# Indoor Wedding Photography/Dance Floor Question



## bradracino (Aug 27, 2008)

Hey all

New to this forum, so bear with  me if this is in the wrong spot.
I've been a photographer for a while but I just got into wedding photography a couple years back.  My photos have improved a lot, but I seem to encounter the same problem with a few different reception halls.  A lot of the halls have reflective mirrors on the ceiling above the dance floor, and most of them have some type of lighting (chandelier, etc) hanging from those mirrors.  So when i take photos on the dance floor (bounce flash), the lighting is always different and the shadows and highlights are scattered all over the subjects.  I can never nail any solid shots in these locations.  What can i do?  I've attached examples below...in one of the photos you can see the type of ceiling i'm talking about.  Any help is greatly appreciated.  Thanks guys!


----------



## K_Pugh (Aug 27, 2008)

Looks tough.

Don't take my word for it but first thing that springs to my mind is to crank the ISO right up, use the maximum aperture your lens goes to so that you don't have to use flash! perhaps you can do that and use the flash straight ahead with a diffuser/bounce card? at a low power, just enough for a little fill? (but then you risk the reflection of flash in the mirrors on the walls etc anyway)..

I'm sure other people will come along and give better methods..


----------



## Big Mike (Aug 27, 2008)

Welcome to the forum.

I've shot in a lot of reception halls...some of them are great, some not so bad and some of them are down right terrible.  I have a couple different accesories and techniques that I might use, depending on the location.  

For a room like that, with a chandelier like that, I might still try bouncing but also using something to divert a good portion of the light forward.  Recently, I've been using a Demb Flip-It Pro, which is light a big bounce card with a hinge.  So if the ceiling is good for bouncing, I have the card straight up or angled slightly.  If the ceiling isn't so good, I might angle the card a little (or a lot) more.  

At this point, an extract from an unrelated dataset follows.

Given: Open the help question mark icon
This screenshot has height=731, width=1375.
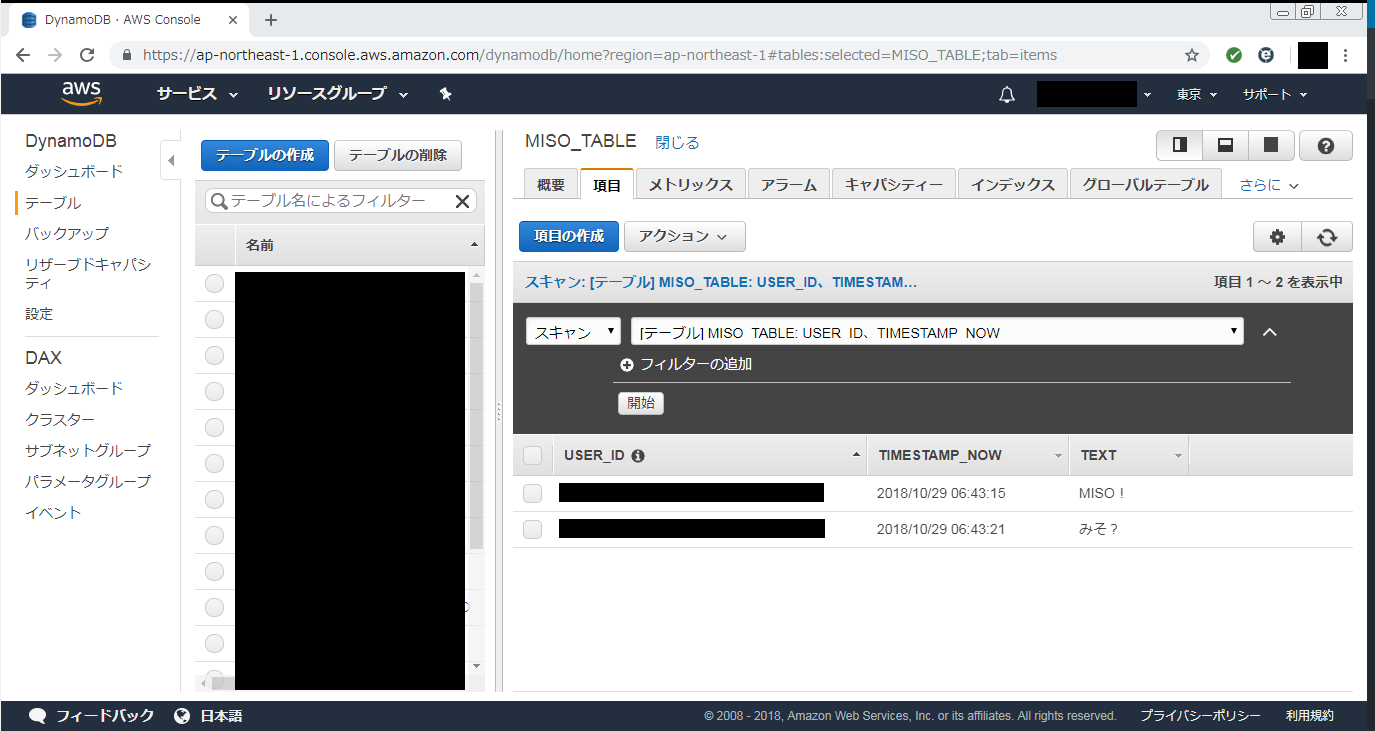Looking at the screenshot, I should (x=1326, y=146).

A couple photographers that I shoot with, use the Gary Fong Lightsphere.  It spreads light all around so that it bounces off of multiple surfaces.  If there are good reflection surfaces around you, it can make for some nice soft light.

I also have a flash bracket which I would normally use when shooting the flash directly, but it can also be used when bouncing.

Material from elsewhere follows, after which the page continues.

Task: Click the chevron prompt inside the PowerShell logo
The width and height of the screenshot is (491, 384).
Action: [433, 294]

Another technique that I've been using for receptions lately, is off camera lighting.  I set up a flash (either hotshoe unit or studio strobe) and use a radio remote to trigger it.  I will use on-camera flash as well.  This allows me to get dramatic lighting from the off-camera light and I adjust the on-camera light for varying levels of fill.


----------



## Warren_G (Aug 27, 2008)

I'm new, so dont take my word as gospel either, but I trieed one of these small soft boxes that fit right over your flash for some indoor photos at a family reunion and it worked great by pointing the flash right at the subjects. Also was really cheap: [ame]http://www.amazon.com/Opteka-Universal-Diffuser-Olympus-External/dp/B0017U0WM8/ref=pd_bbs_sr_1?ie=UTF8&s=electronics&qid=1219864807&sr=8-1[/ame]

It takes alot of the guesswork out of where your flash is gonna bounce, but the pics dont have that harsh flash appearance.


----------



## Garbz (Aug 28, 2008)

Mother of all tips: Lookup. If the ceiling isn't white or not consistent, don't bounce the flash.

The other things I can recommend is up the ISO. Even the dirty noisy cameras (like my D200) do just fine at ISO800. 
Maybe invest in some faster lenses (f/2.8).
Oh and drag the shutter on the dance floor. Let's get some sense of motion in those photos.


----------



## JerryPH (Aug 30, 2008)

Up the ISO, and don't bounce off the ceiling, but from a larger bounce card. Angle th flash 45 degrees also does a lot for shoting the light forward, avoiding the bounce flash into the ceiling.

Off camera flash will solve ALL of that and better than any on camera issues you are slapping yourself with curently, though.


----------